* Begin Selected extract *
At their most fundamental level, computers operate on integers, including textual or character-based operations. Computers encode - store and manipulate - characters as integers of various sizes. The ASCII character set was an early, 7-bit encoding appropriate for the limited capabilities of non-graphic hardware such as teletype and CRT displays (see The Computer Console). However, the ASCII encoding is limited and unable to support the numerous alphabets used today. Modern, graphic-capable computer systems now use the Unicode encoding, based on a 16-bit integer and capable of representing many alphabets and emojis.
Programs performing textual operations often must classify or categorize characters based on a common characteristic. For example, a program may validate numerical input by verifying that each character read represents a digit. Both character encodings represent digit characters as integer sequences, allowing programmers to write simple tests. Using the Hindu-Arabic numerals for simplicity and assuming that the character is stored in the variable c, we can write the test as follows:
if (c >= '0' && c <= '9') ...
Including hexadecimal digits adds two more ranges to the if-statement:
if (c >= '0' && c <= '9' || c >= 'A' && c <= 'F' || c >= 'a' && c <= 'f') ...
Testing for punctuation characters is still more cumbersome because they are scattered throughout the encodings.
While we can always use if-statements and switches to classify characters, these operations occur so often that C++ provides a library of optimized classification functions. The library implements the functions with table lookups and bitwise operations written in hand-crafted assembly code, making them very fast, and it's unlikely we can outperform them with if-statements or switches.
* End Selected extract *
* Begin Input material *
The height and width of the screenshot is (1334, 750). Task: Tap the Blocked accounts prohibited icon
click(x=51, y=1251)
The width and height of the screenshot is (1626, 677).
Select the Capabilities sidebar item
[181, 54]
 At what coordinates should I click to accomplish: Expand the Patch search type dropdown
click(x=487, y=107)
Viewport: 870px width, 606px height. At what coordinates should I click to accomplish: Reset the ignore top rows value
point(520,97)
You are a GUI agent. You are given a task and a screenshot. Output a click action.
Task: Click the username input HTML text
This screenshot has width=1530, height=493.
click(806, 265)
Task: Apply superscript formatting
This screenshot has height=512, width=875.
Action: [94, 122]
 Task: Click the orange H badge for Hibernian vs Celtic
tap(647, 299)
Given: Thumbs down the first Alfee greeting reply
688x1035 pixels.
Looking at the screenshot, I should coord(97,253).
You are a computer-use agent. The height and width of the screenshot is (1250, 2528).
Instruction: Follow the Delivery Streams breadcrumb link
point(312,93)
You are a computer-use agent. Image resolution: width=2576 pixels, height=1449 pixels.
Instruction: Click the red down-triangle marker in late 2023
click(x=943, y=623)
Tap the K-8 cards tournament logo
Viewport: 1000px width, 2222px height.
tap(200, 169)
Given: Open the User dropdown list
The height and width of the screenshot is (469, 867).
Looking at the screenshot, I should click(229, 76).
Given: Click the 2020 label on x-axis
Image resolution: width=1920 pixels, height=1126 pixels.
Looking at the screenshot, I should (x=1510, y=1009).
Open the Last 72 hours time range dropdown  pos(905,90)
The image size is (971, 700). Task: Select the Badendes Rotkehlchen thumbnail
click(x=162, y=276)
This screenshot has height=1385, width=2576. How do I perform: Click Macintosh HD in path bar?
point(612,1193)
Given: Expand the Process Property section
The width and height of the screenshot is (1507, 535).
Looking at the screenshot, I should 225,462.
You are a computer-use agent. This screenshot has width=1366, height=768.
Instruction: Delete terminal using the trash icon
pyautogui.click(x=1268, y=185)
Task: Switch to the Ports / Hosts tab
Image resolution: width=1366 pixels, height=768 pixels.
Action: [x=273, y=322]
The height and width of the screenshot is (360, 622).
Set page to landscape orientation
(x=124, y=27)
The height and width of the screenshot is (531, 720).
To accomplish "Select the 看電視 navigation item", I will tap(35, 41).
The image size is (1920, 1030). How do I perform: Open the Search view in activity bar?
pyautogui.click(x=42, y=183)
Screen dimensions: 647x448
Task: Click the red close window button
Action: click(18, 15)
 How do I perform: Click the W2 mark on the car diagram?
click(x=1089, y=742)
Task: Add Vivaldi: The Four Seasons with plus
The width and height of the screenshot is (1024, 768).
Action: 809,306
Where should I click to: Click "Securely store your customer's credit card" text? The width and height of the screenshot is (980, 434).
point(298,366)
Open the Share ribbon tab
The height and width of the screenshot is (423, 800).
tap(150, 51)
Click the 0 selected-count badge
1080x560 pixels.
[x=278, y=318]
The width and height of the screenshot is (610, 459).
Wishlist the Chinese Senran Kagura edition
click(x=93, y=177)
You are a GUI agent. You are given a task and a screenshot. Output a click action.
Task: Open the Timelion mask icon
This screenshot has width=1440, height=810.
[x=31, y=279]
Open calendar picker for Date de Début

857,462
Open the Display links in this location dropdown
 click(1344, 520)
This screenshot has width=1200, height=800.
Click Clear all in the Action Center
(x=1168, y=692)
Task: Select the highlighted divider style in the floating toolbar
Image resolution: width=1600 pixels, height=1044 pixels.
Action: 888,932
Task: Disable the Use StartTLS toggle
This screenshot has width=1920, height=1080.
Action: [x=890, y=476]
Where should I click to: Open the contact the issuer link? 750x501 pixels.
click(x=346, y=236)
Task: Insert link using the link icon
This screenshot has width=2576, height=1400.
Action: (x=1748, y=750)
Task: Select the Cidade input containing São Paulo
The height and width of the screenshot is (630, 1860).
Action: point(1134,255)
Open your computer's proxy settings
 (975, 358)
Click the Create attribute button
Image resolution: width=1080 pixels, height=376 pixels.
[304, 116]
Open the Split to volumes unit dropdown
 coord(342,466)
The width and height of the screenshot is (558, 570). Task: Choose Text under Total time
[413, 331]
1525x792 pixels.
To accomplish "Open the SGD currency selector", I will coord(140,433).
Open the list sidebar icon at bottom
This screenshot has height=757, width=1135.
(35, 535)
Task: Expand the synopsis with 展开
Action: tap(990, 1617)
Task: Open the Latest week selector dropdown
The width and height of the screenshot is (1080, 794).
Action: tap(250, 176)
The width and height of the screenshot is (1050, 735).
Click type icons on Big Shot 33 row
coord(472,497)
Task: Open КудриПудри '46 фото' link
* End Input material *
◆ **Set task 1**:
In the passage on character classification, please edit the part starting at "Programs performing textual" and ending at "<= 'F' || c >= 'a' && c <= 'f') ...", replacing "hexadecimal" with "base-16".
◆ **Set task 2**:
Copy the records exactly, starting at the line that contains "Task: Insert link using the link icon" and ending with the last line of the records.
The passage on character classification and the records come from unrelated sources.

◆ **Final answer 1**:
Programs performing textual operations often must classify or categorize characters based on a common characteristic. For example, a program may validate numerical input by verifying that each character read represents a digit. Both character encodings represent digit characters as integer sequences, allowing programmers to write simple tests. Using the Hindu-Arabic numerals for simplicity and assuming that the character is stored in the variable c, we can write the test as follows:
if (c >= '0' && c <= '9') ...
Including base-16 digits adds two more ranges to the if-statement:
if (c >= '0' && c <= '9' || c >= 'A' && c <= 'F' || c >= 'a' && c <= 'f') ...

◆ **Final answer 2**:
Task: Insert link using the link icon
This screenshot has width=2576, height=1400.
Action: (x=1748, y=750)
Task: Select the Cidade input containing São Paulo
The height and width of the screenshot is (630, 1860).
Action: point(1134,255)
Open your computer's proxy settings
 (975, 358)
Click the Create attribute button
Image resolution: width=1080 pixels, height=376 pixels.
[304, 116]
Open the Split to volumes unit dropdown
 coord(342,466)
The width and height of the screenshot is (558, 570). Task: Choose Text under Total time
[413, 331]
1525x792 pixels.
To accomplish "Open the SGD currency selector", I will coord(140,433).
Open the list sidebar icon at bottom
This screenshot has height=757, width=1135.
(35, 535)
Task: Expand the synopsis with 展开
Action: tap(990, 1617)
Task: Open the Latest week selector dropdown
The width and height of the screenshot is (1080, 794).
Action: tap(250, 176)
The width and height of the screenshot is (1050, 735).
Click type icons on Big Shot 33 row
coord(472,497)
Task: Open КудриПудри '46 фото' link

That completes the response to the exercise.